Tesla (TSLA) has been officially upgraded to investment grade long-term credit rating by S&P Global Ratings.
Despite delivering profits for more than two years straight and building a cash position of over $18 billion while sitting on very little debt, Tesla was still rated as a “junk bond” by rating companies like S&P Global Ratings and Moody’s Investors Service.
Earlier this year, we reported that the rating agencies are finally changing their opinion on the electric automaker and considering upgrading their ratings.
Today, S&P Global Ratings announced that it raised its long-term credit rating on Tesla from BB+ to BBB, which is the automaker’s first investment grade rating.
The rating company wrote about Tesla in its explanation for the upgrade:
We now view Tesla’s credit profile more favorably because it continues to demonstrate market leadership in electric vehicles (EVs), with solid manufacturing efficiency that supports strong EBITDA margins and sustained positive free operating cash flow (FOCF), above our previously established upside triggers.
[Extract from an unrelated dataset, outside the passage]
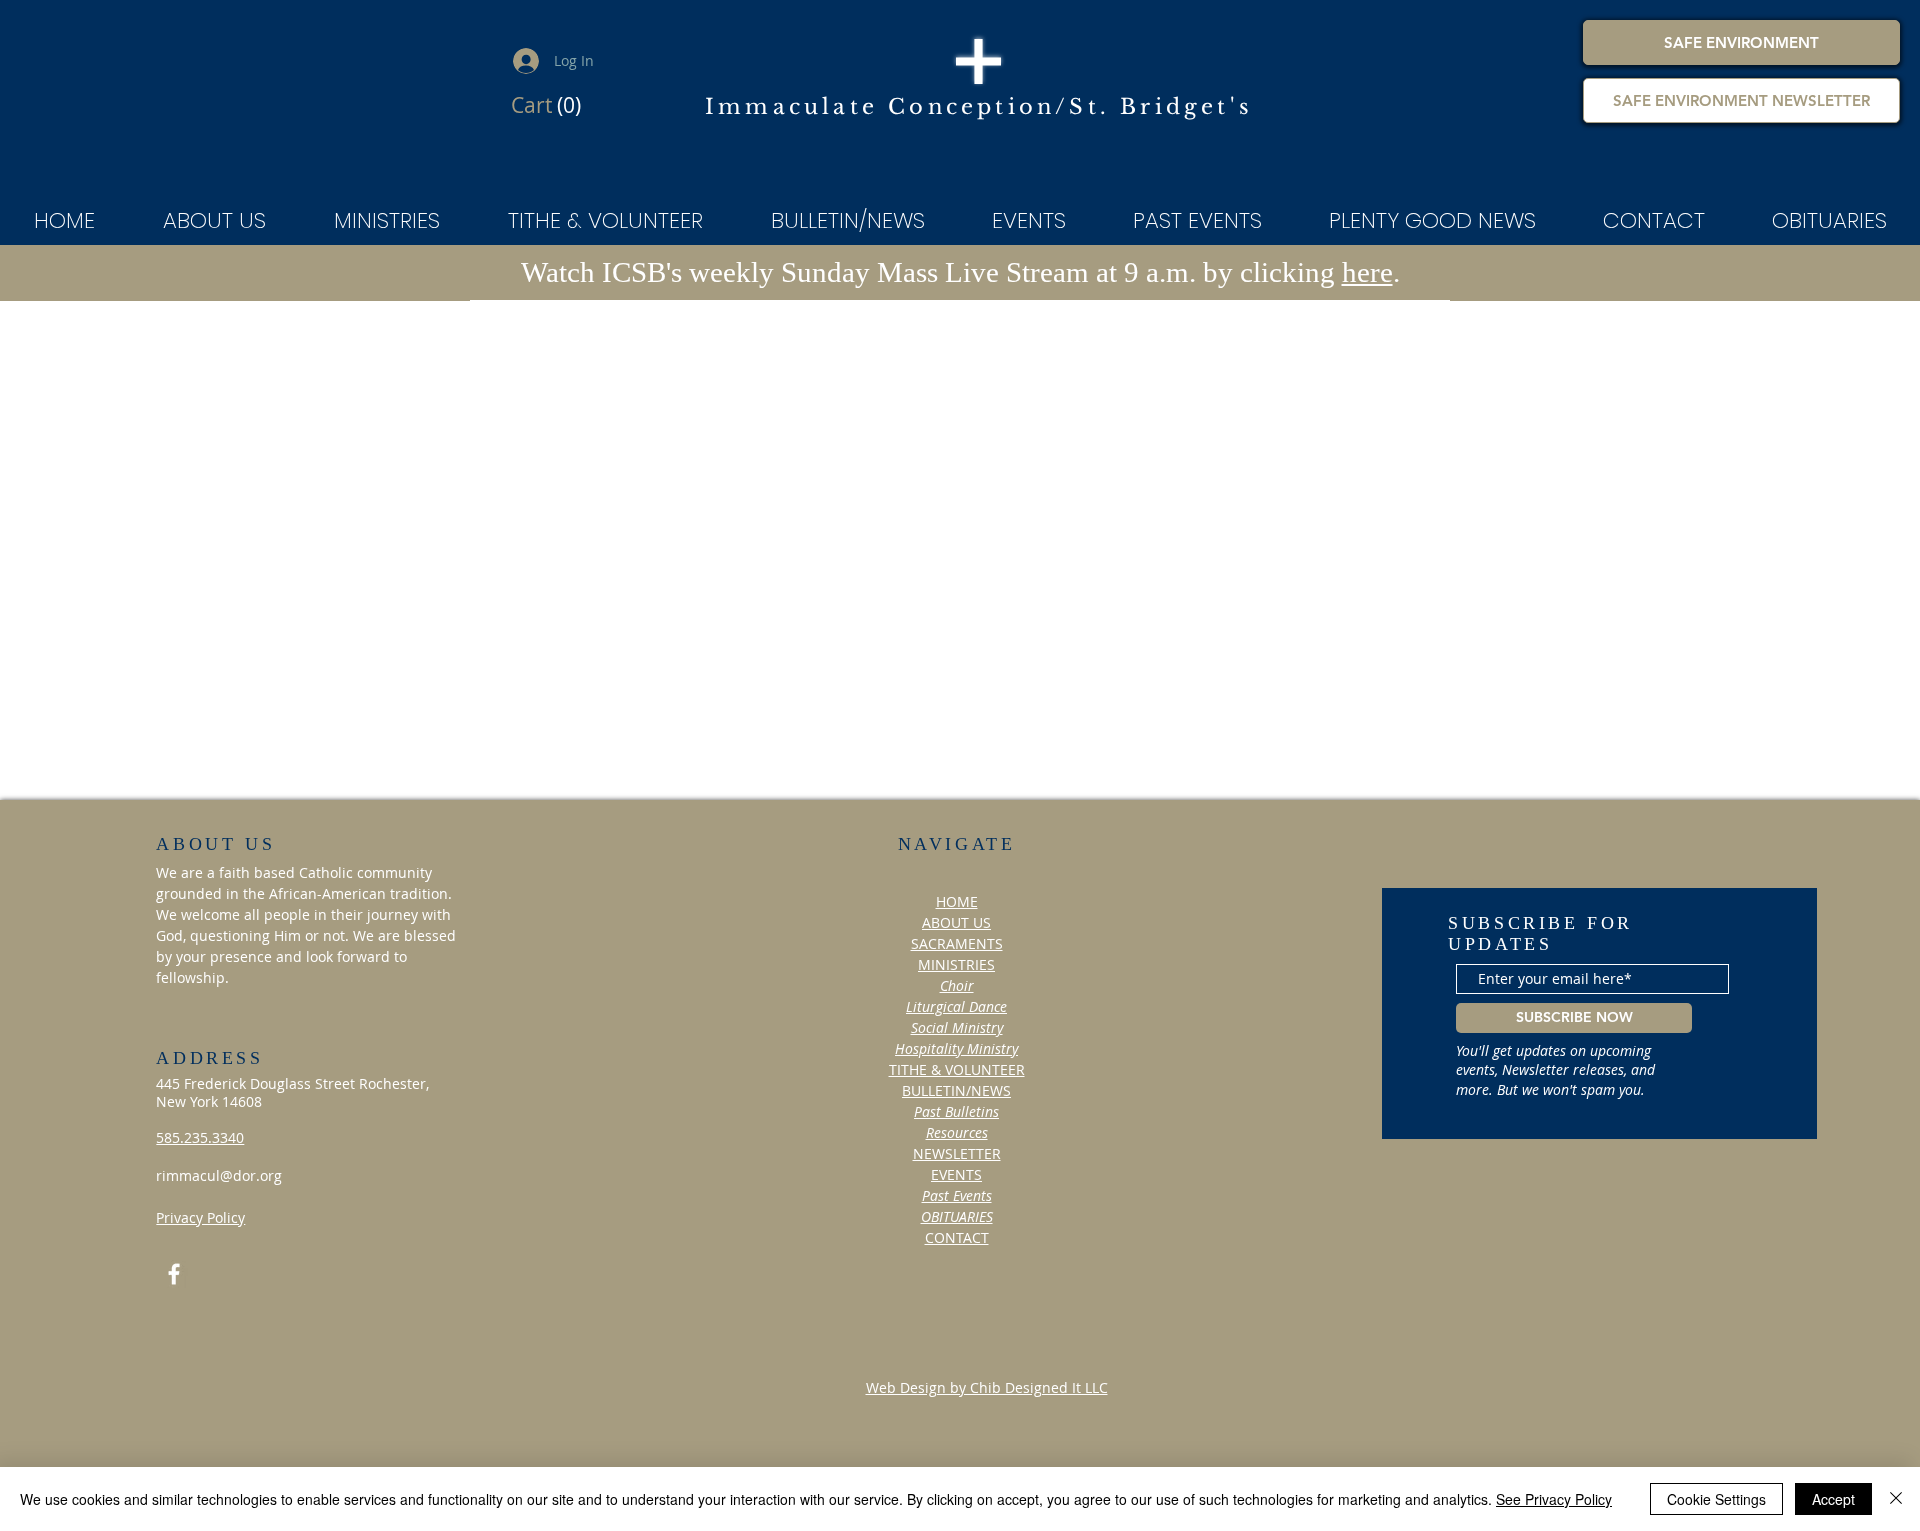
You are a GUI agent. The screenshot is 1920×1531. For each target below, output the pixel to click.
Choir (957, 985)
S&P Global Ratings admitted that Tesla has surpassed its expectations on many metrics.
The company believes that Tesla will continue to maintain low debt while delivering strong profits:
The stable outlook reflects our expectation that Tesla will maintain low debt levels as it sustains its solid market share, profitability, and strong liquidity amid a weakening economy and an increasingly competitive environment for EVs.
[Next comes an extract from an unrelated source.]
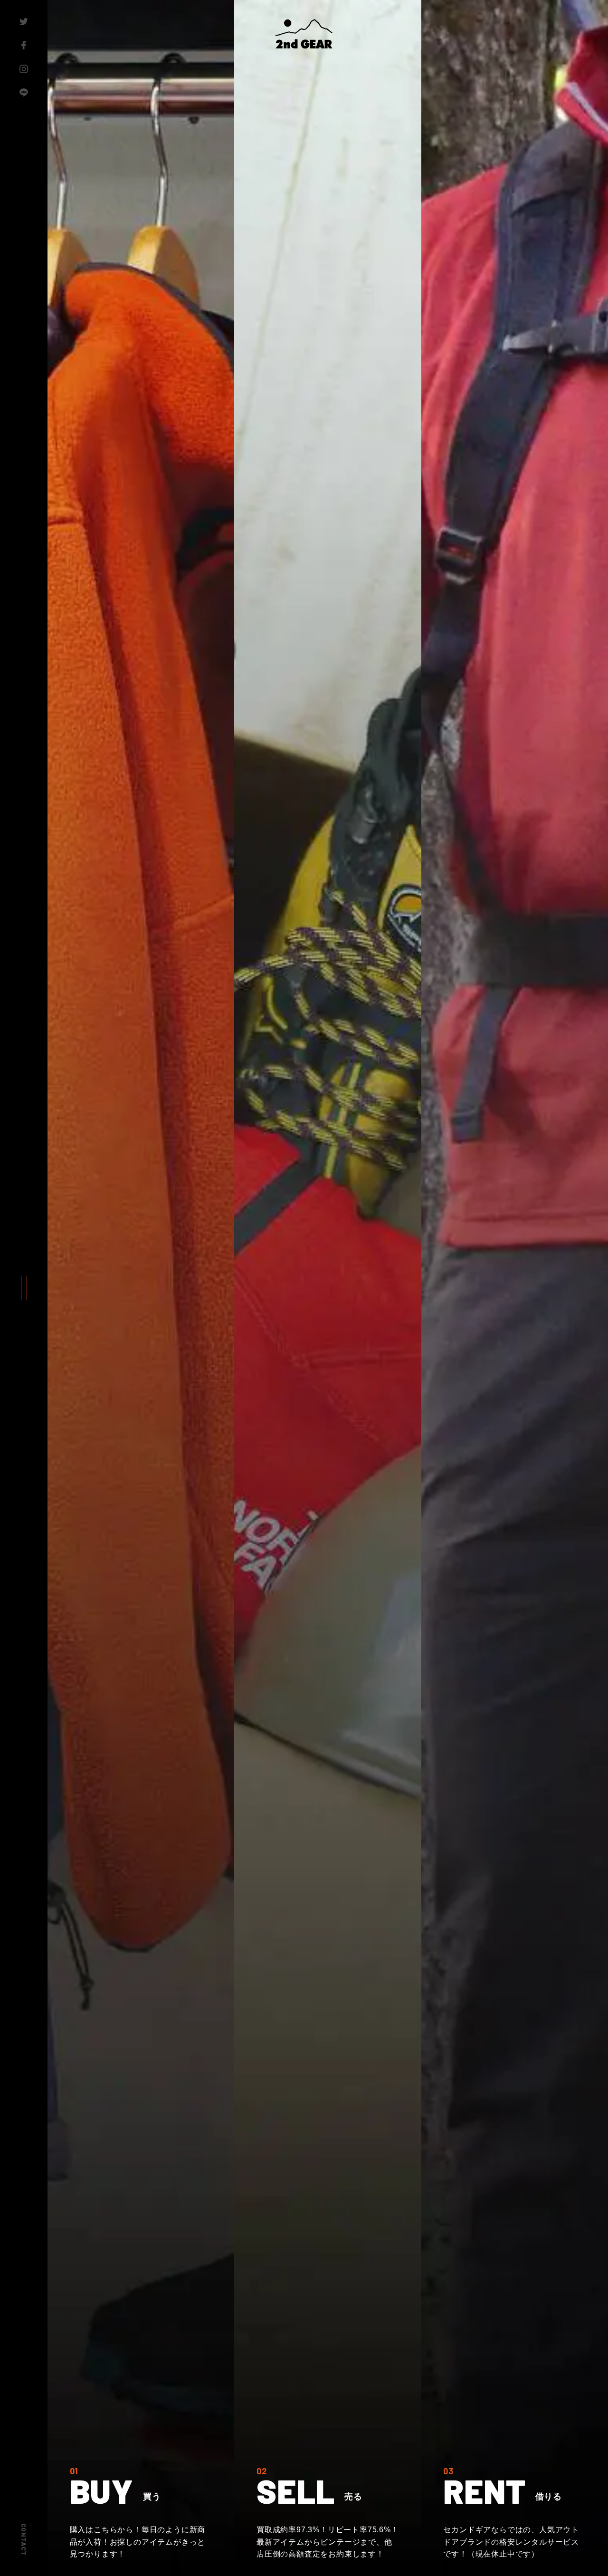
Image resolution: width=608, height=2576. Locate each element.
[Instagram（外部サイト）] (24, 69)
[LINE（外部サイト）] (24, 93)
While this upgrade may not be important for the average investor and Tesla shareholders, it is a big deal for some large funds that often have a policy not to invest in companies that have anything less than an investment grade rating – often referred to as “blue chips.” This has been preventing some large funds from investing in Tesla.
This was a long time coming. Tesla has been generating billions of dollars in net income every quarter for a while now, but it got the cold shoulder from those rating agencies until now.
Now Tesla is basically a “blue chip” stock, which could open up more investments in the company.
Obviously, I think that some funds are still going to have issues holding Tesla’s stock for other reasons, like how controversial Elon Musk can be for some people, but for the most part, this is the last of the manageable hurdles.